Leading edge vortex
The use of leading edge vortices (LEVs) seem to be a universal mechanism in biological systems, used to boost the force production in everything from falling samaras to swimming fishes and flying animals. LEVs are vortices in close proximity to a wing resulting in a low pressure region augmenting the force production. Our research has resulted in the first studies of LEVs in freely flying birds, bats and insects, and a question that arises is: Are LEVs in flying animal all behaving the same?
The simple answer is that LEVs do seem to differ between groups, although the detail of our knowledge about the development of LEVs differs between insects and vertebrates, mainly due to experimental issues making the study of LEVs in birds and bats more challenging.
A LEV that develops on a translating wing, as a result of an increase in angle of attack (angle between the wing and the oncoming air), grows in size and strength until it eventually sheds from the wing with a resulting loss of lift. In animals, the LEVs that develop during a downstroke stays attached to the wing and do not shed until the end of the downstroke. In insects and bats the LEV increase in strength from the base of the wing towards the tip, while in bird (i.e. flycatcher) the LEV gets stronger from the base to mid wing and then gets weaker again towards the tip. In our freely flying insects, as well as in some models, the LEV bursts (becomes turbulent) at some point along the span, a behavior we have not observed in vertebrates.
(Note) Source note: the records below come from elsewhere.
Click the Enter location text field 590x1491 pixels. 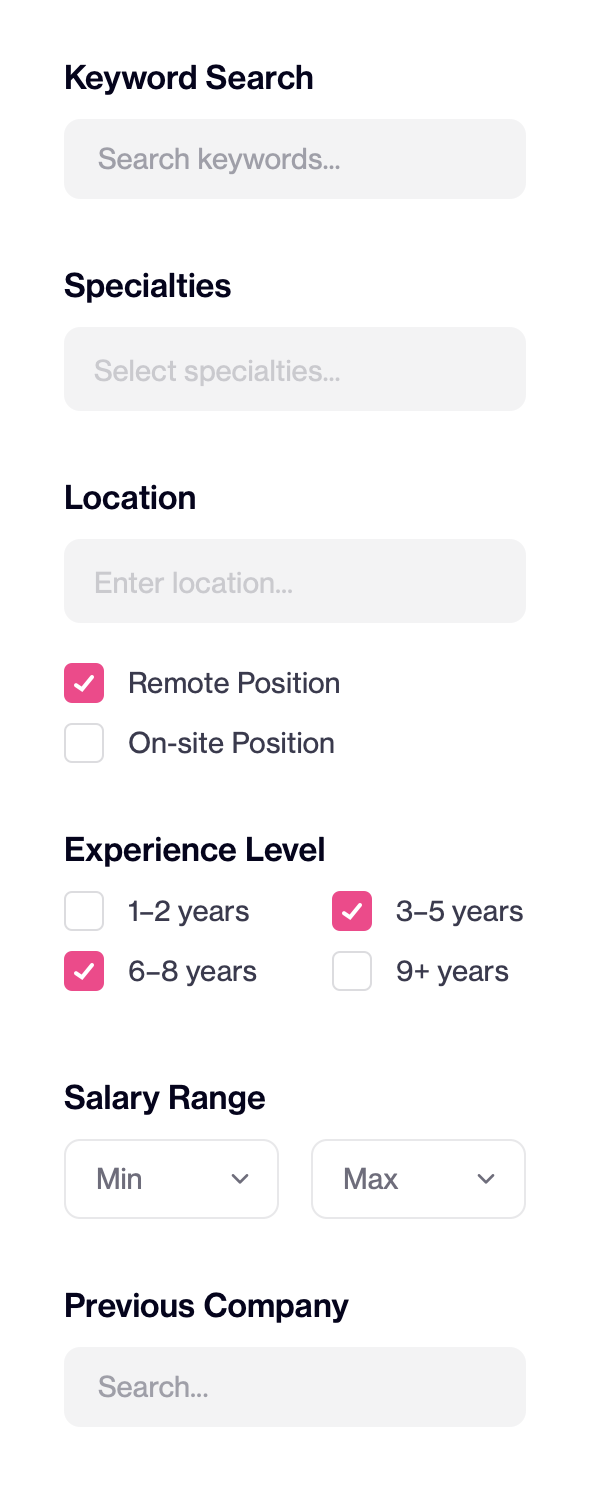(295, 580)
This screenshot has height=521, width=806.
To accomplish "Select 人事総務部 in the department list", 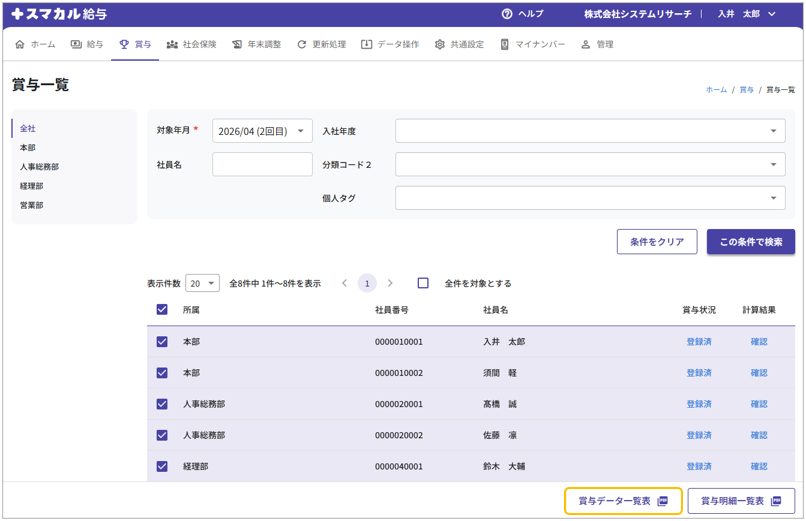I will point(39,167).
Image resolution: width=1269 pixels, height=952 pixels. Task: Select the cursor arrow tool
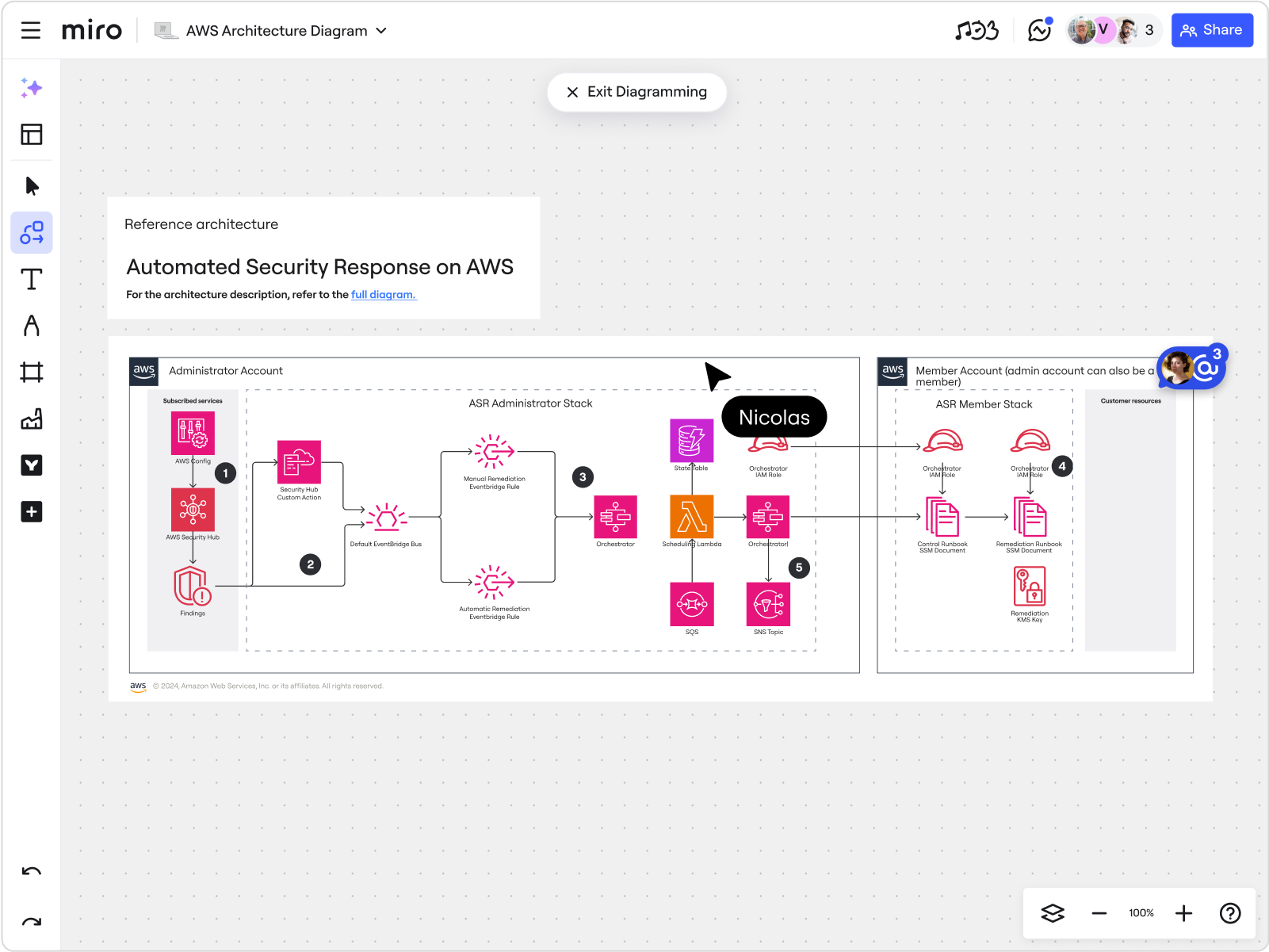(32, 186)
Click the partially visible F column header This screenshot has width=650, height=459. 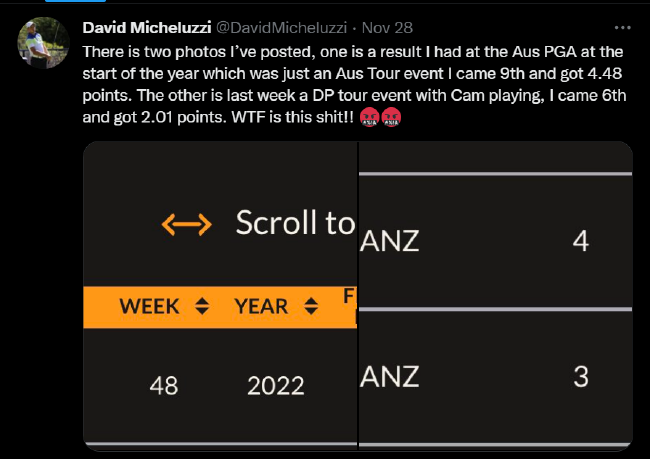coord(349,296)
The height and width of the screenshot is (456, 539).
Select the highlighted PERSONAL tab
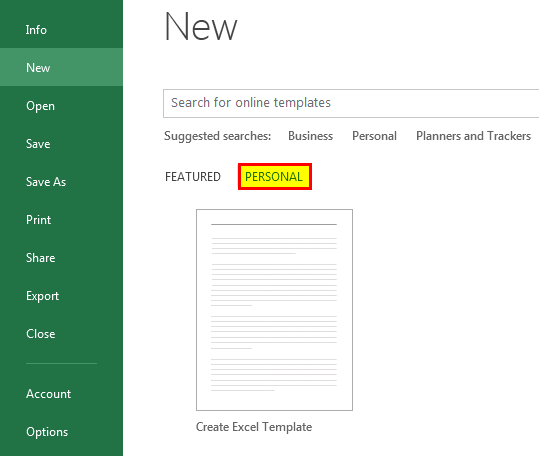[275, 176]
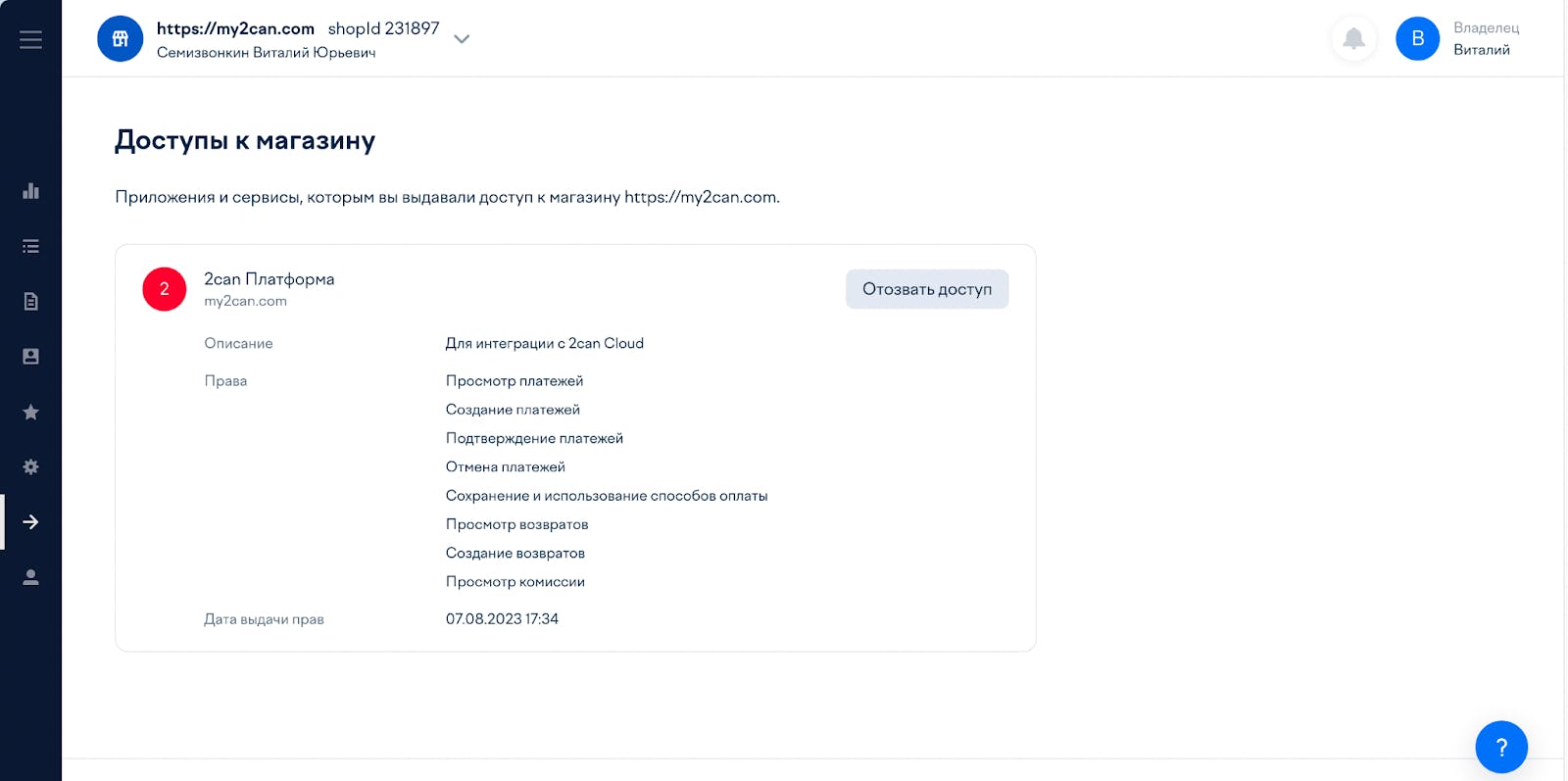Open the notifications bell
The width and height of the screenshot is (1568, 781).
pos(1353,39)
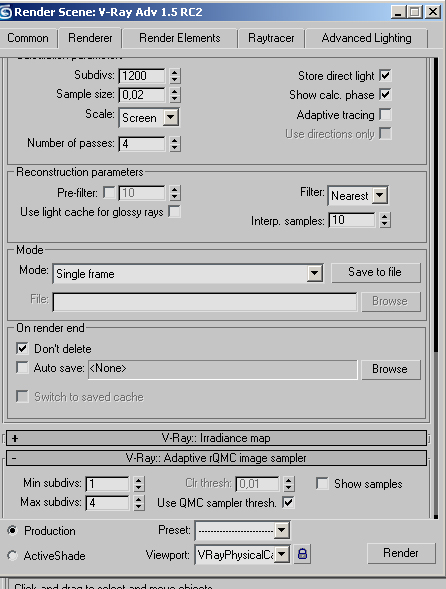This screenshot has width=446, height=589.
Task: Click Subdivs spinner arrows
Action: [x=174, y=76]

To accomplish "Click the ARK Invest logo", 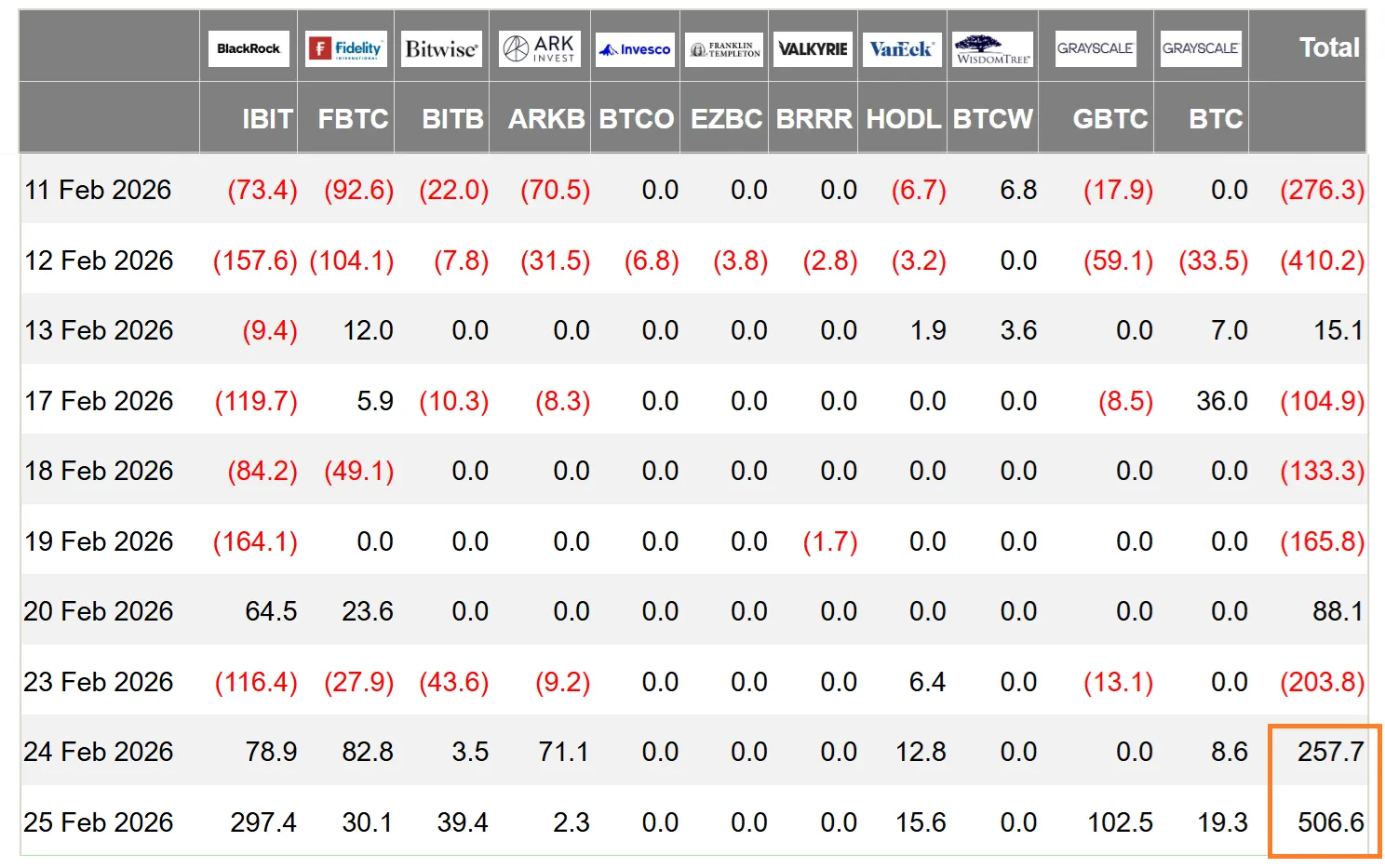I will (x=540, y=48).
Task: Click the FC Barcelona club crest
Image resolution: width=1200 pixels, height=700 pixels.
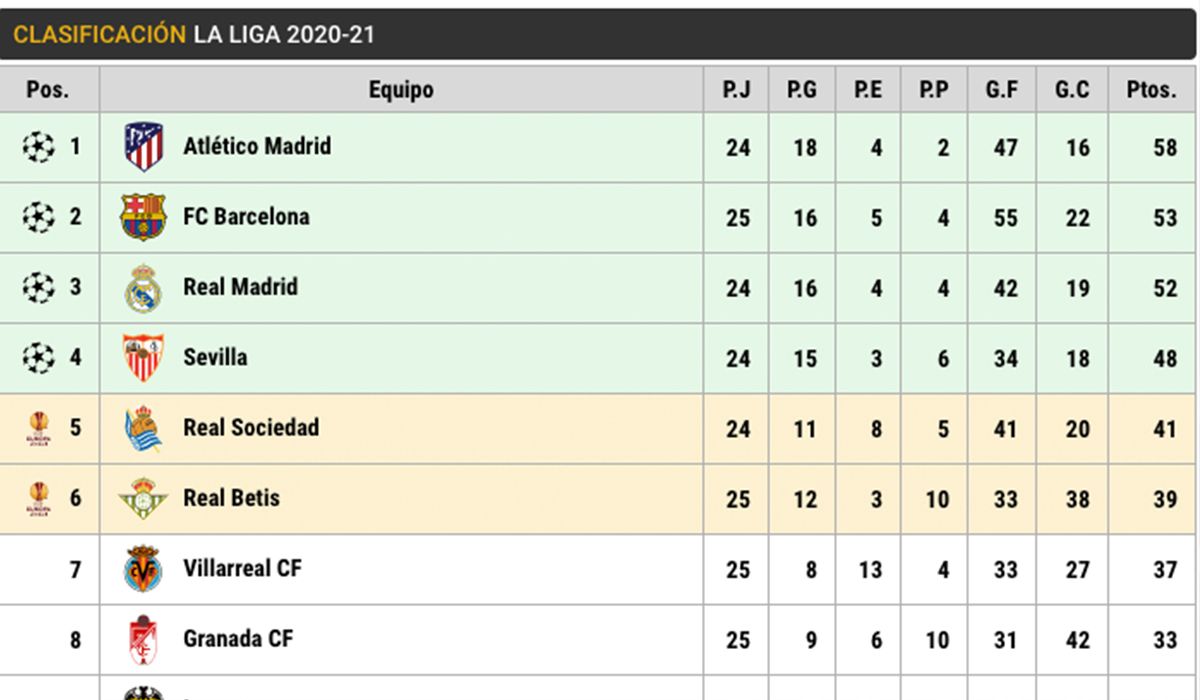Action: 143,217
One of the questions that scientists have tried to answer for a long time is how LEVs are controlled. Apart from factors associated with the flapping motion of the wing (i.e. rotational acceleration) factors relating to the morphology of the wings are being investigated. Wing morphology as well as the ability to control the morphology differs markedly between the mayor groups of flying animals and is therefore of particular interest.
Bat wings consist of thin very compliant layers of skin, tendons and flexible skeletal bones that stretch the skin allowing for passive control. In addition, bending of the digits and muscles within the wing membrane allows for active control of the wing shape. One parameter known to affect the LEV development is camber, and bats increase their camber when flying slowly which may be a way of controlling the LEV.
In bird wings the surface is constructed from multiple small elements, the feathers, which are partly overlapping and linked together. In the flycatcher we see that the angle of attack, which is a factor that affects the development of the LEV, decreases from the base towards the tip of the wing, opposite to what is expected based on the flapping motion of the wings. It is thus likely that the birds control the LEV by adjusting the angle of attack, which is achieved by dynamic twisting of the wing and aeroelastic bending of the primary feathers.
Insect wings are essentially rather stiff, but chordwise flexible, flat plates with relatively little active control of the wing shape. Although the insect wings show some camber during the downstroke, it is far less than what is found in bats and in general we may expect less active control in insects. This may explain the bursting LEVs we find in freely flying insects. On the other hand, the high wingbeat frequencies found in insects may result in a stronger stabilizing effect due to wing rotational acceleration compared to birds and bats.
The data available regarding the development of LEVs in different animal groups is still quite rudimentary and further studies within AFL will shed light on how different animals control the development of the flow.